TO DO :: Edit these lines by changing "icon" to "button", leaving everything else as it stands.

DATASET ROWS ::
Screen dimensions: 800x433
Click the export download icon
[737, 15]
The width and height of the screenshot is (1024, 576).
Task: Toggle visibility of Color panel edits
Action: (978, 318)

RESULT ::
Screen dimensions: 800x433
Click the export download button
[737, 15]
The width and height of the screenshot is (1024, 576).
Task: Toggle visibility of Color panel edits
Action: (978, 318)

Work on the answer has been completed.